====== AVAILABLE DATA ======
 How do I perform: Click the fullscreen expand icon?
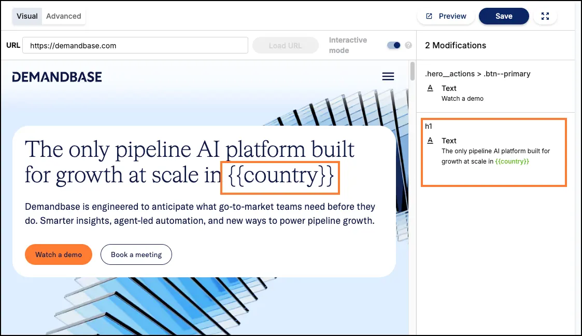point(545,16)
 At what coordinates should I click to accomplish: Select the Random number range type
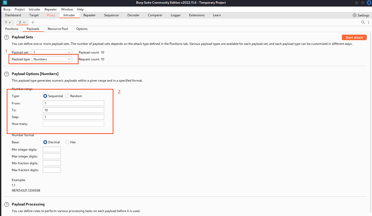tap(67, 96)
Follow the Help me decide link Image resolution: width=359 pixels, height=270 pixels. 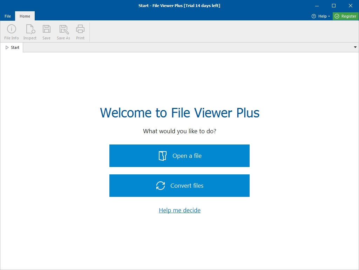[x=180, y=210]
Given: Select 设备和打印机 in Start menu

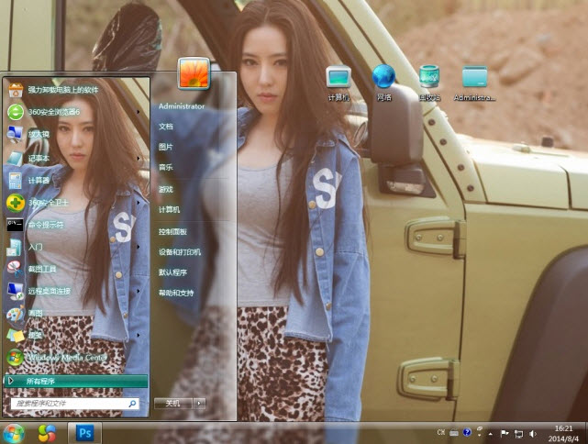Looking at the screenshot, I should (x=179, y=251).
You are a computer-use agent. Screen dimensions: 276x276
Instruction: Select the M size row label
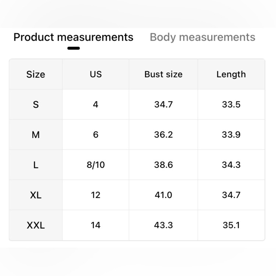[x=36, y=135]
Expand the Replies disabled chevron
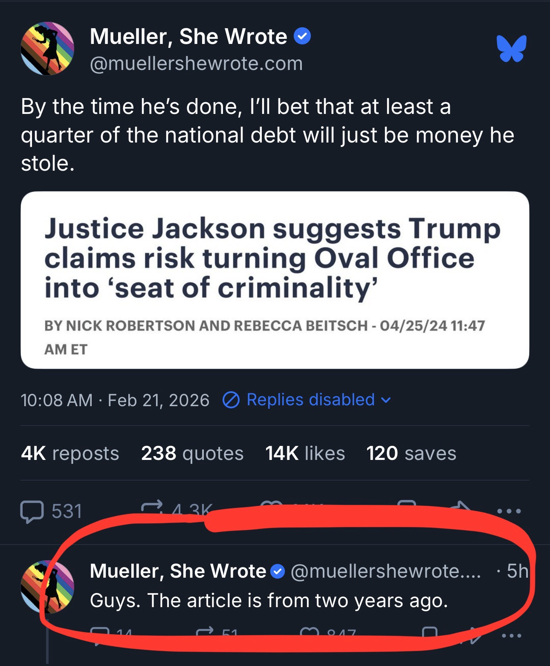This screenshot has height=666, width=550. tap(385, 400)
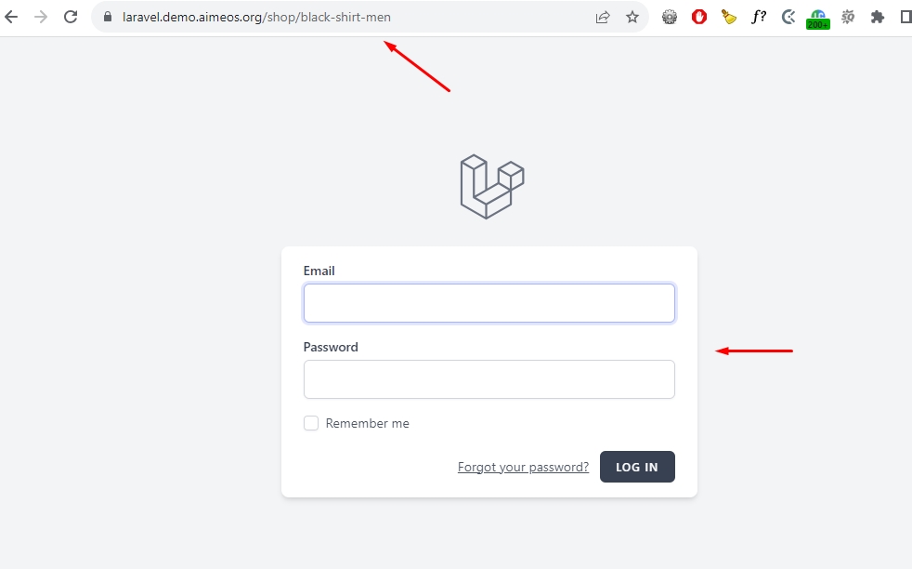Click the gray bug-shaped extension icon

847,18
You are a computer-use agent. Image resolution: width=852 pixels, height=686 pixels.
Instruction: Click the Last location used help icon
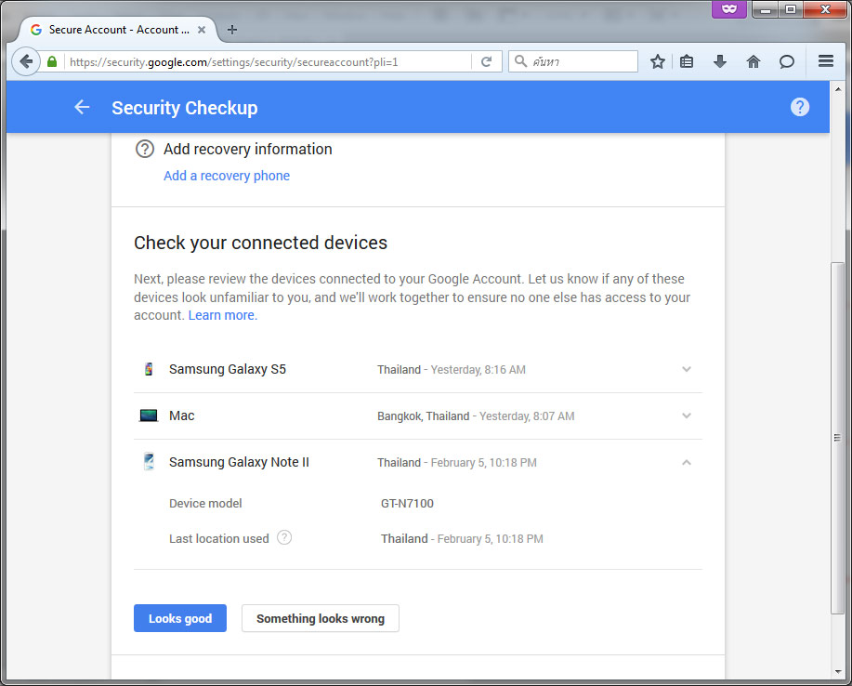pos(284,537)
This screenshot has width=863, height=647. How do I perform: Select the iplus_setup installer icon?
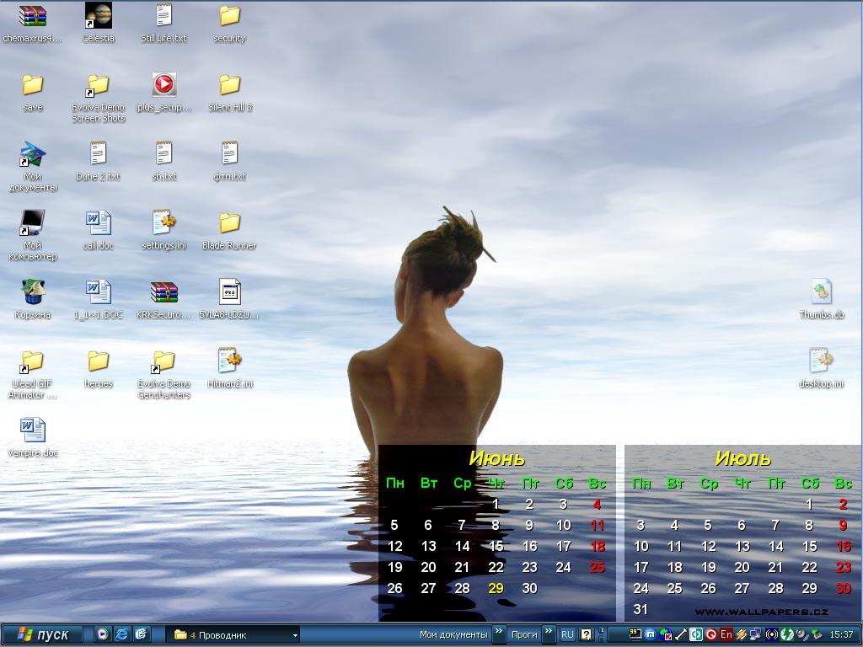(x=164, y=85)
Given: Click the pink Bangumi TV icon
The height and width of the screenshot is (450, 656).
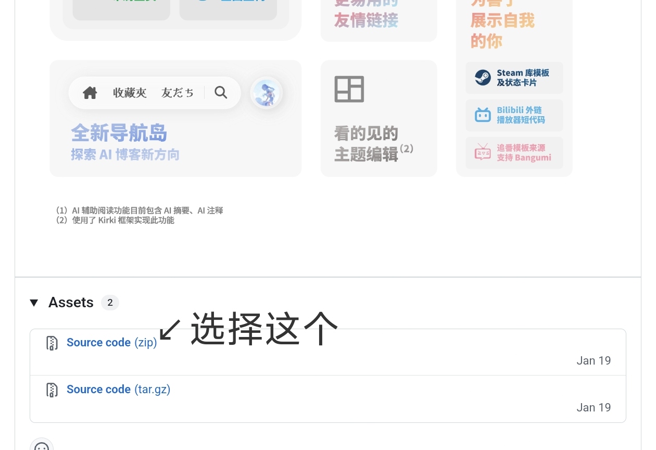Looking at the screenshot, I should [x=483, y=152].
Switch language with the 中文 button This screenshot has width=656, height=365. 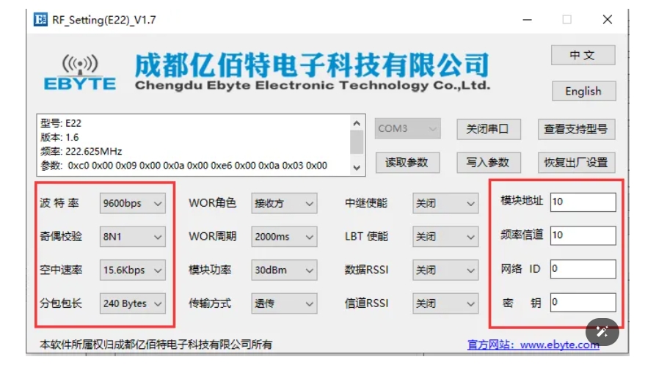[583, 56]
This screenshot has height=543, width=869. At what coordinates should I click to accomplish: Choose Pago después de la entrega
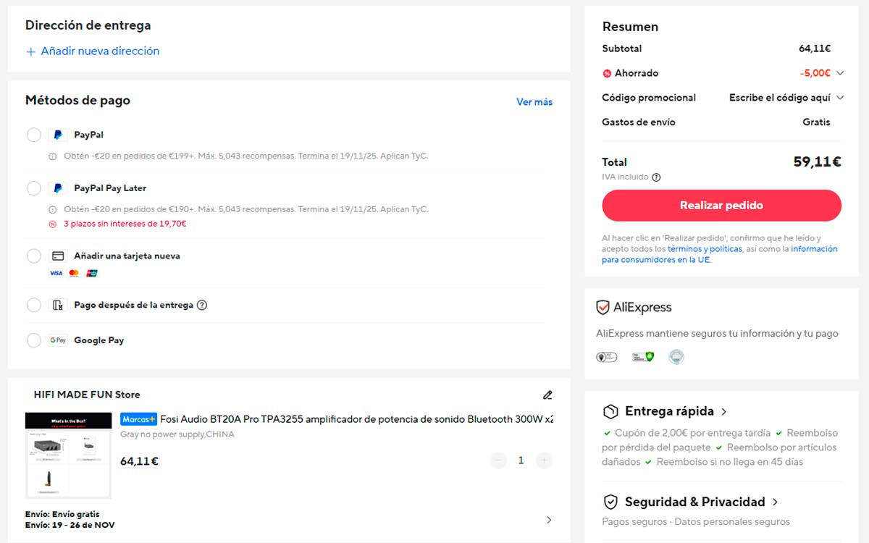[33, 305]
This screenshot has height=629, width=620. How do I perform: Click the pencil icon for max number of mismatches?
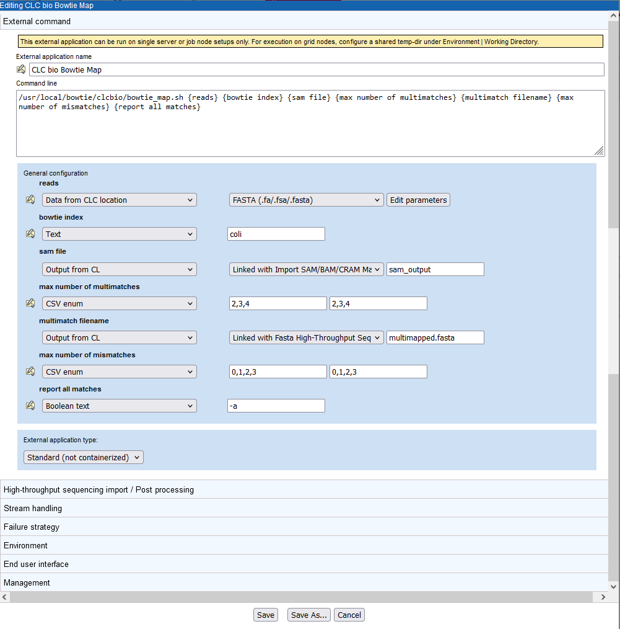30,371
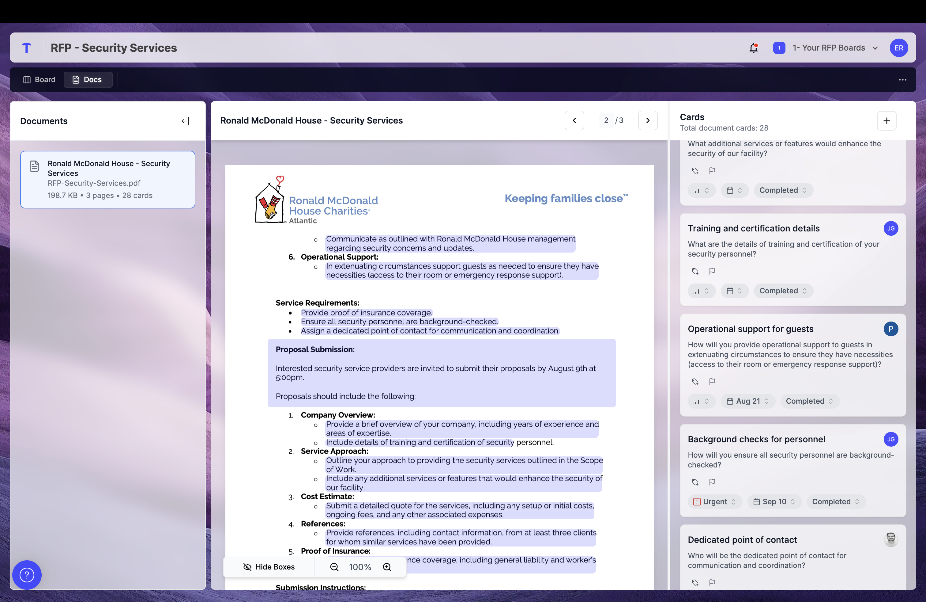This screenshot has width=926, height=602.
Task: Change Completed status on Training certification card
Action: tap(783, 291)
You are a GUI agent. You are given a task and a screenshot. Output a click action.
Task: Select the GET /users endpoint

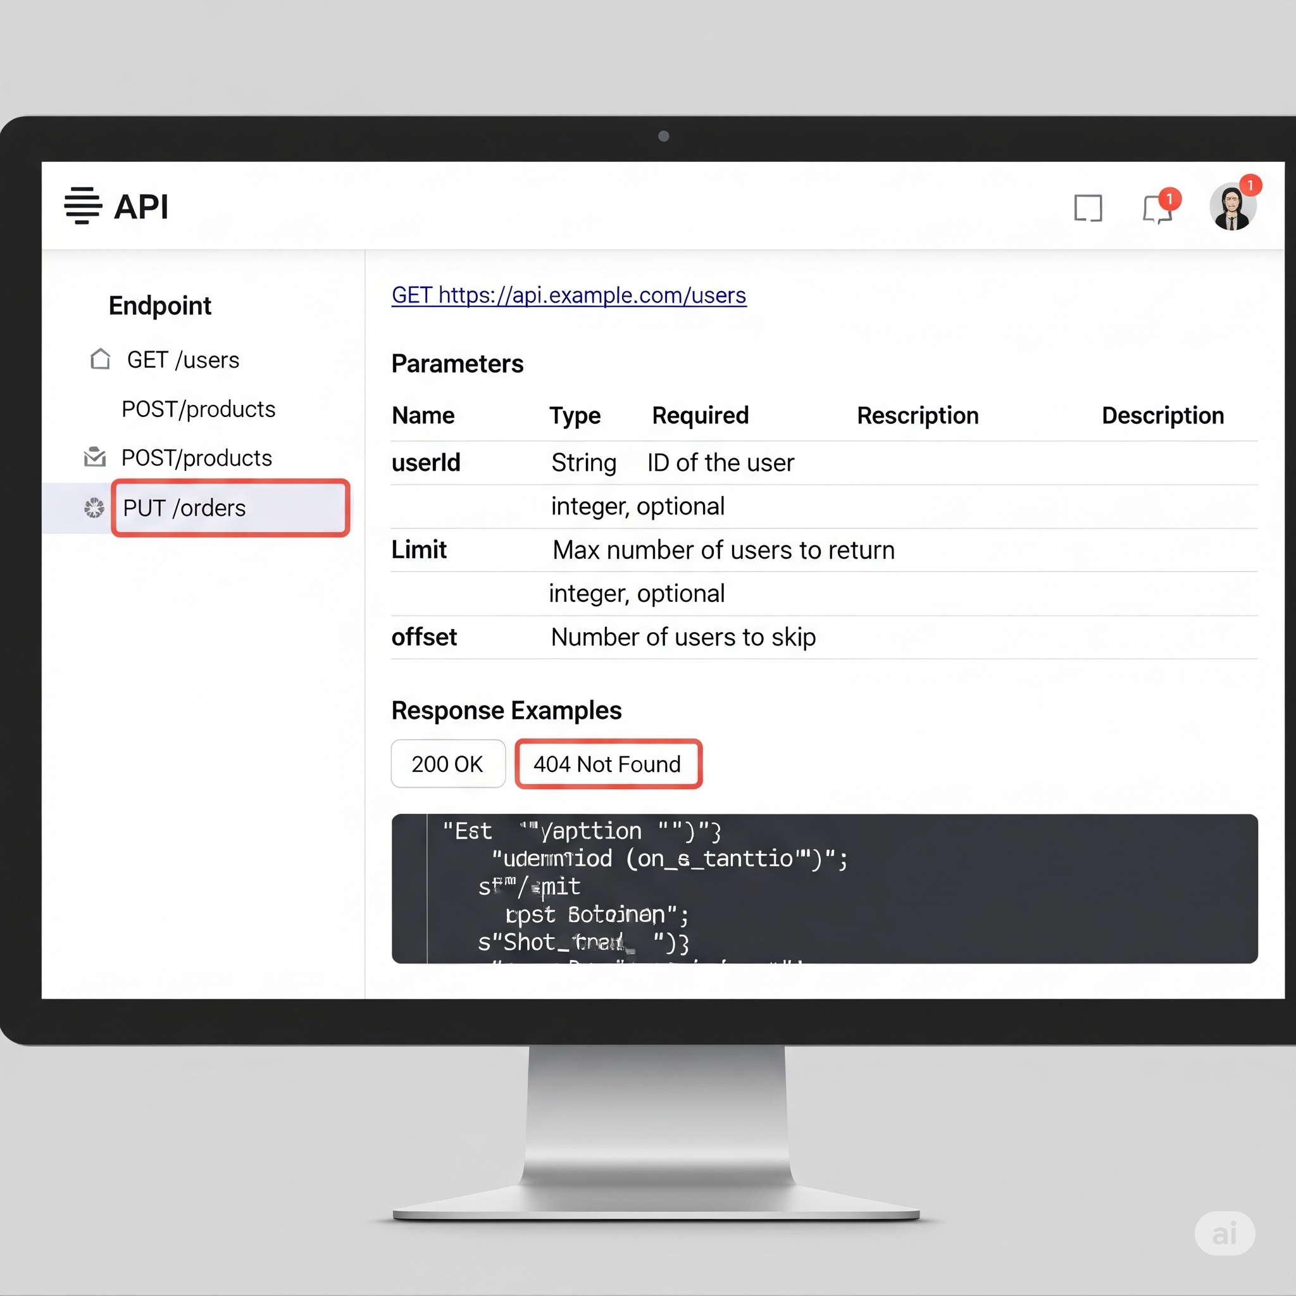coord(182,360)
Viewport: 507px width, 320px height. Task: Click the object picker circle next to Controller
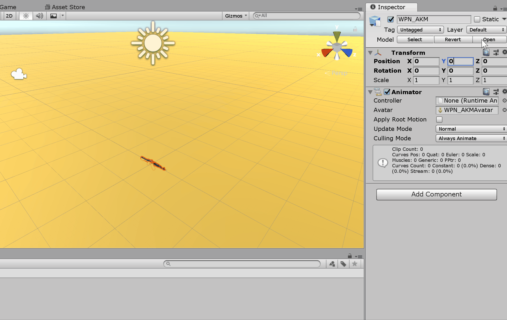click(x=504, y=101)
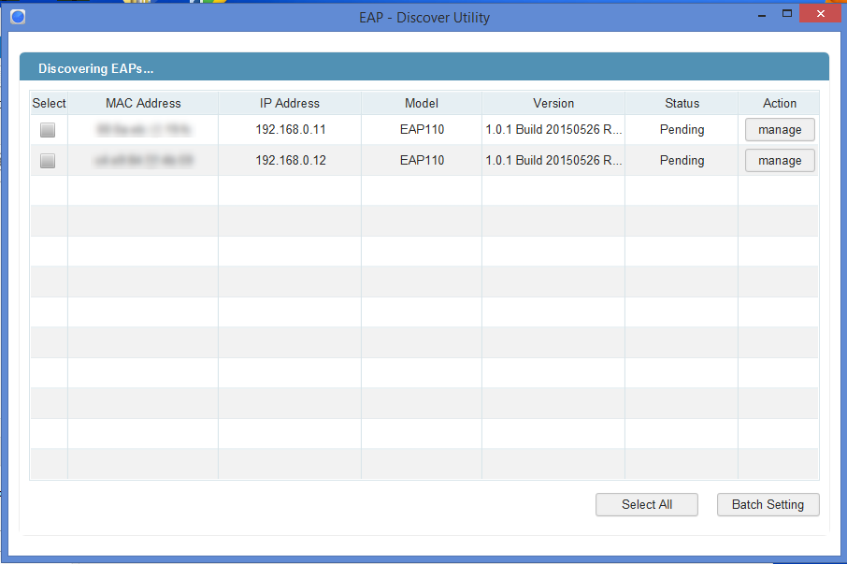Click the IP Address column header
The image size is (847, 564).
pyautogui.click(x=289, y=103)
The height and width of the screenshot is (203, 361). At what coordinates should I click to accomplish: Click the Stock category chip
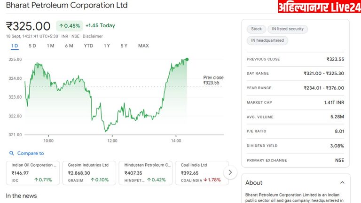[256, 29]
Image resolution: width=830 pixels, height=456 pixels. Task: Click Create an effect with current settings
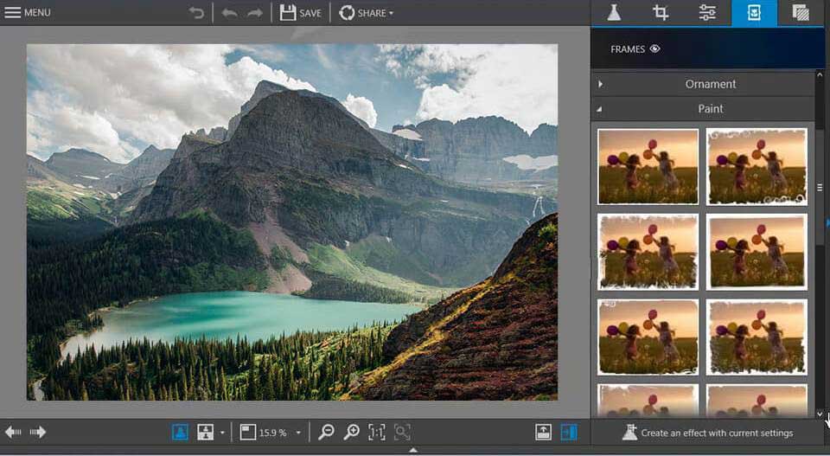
======
### EXERCISE DESCRIPTION
Copy the items word for word, from the line with "This screenshot has height=629, width=620." to the line with "pyautogui.click(x=289, y=103)", leaving out the pictures.

### EXERCISE ANSWER
This screenshot has height=629, width=620. How do I perform: Click the pencil icon for max number of mismatches?
30,371
This screenshot has width=926, height=602.
Task: Change Completed status on Training certification card
Action: tap(783, 291)
You are a GUI agent. You are given a task and a screenshot. Output a click action.
Task: Select the GET /users endpoint

coord(182,360)
Viewport: 507px width, 320px height. Task: Click the object picker circle next to Controller
click(x=504, y=101)
Click the IP Address column header
The image size is (847, 564).
pyautogui.click(x=289, y=103)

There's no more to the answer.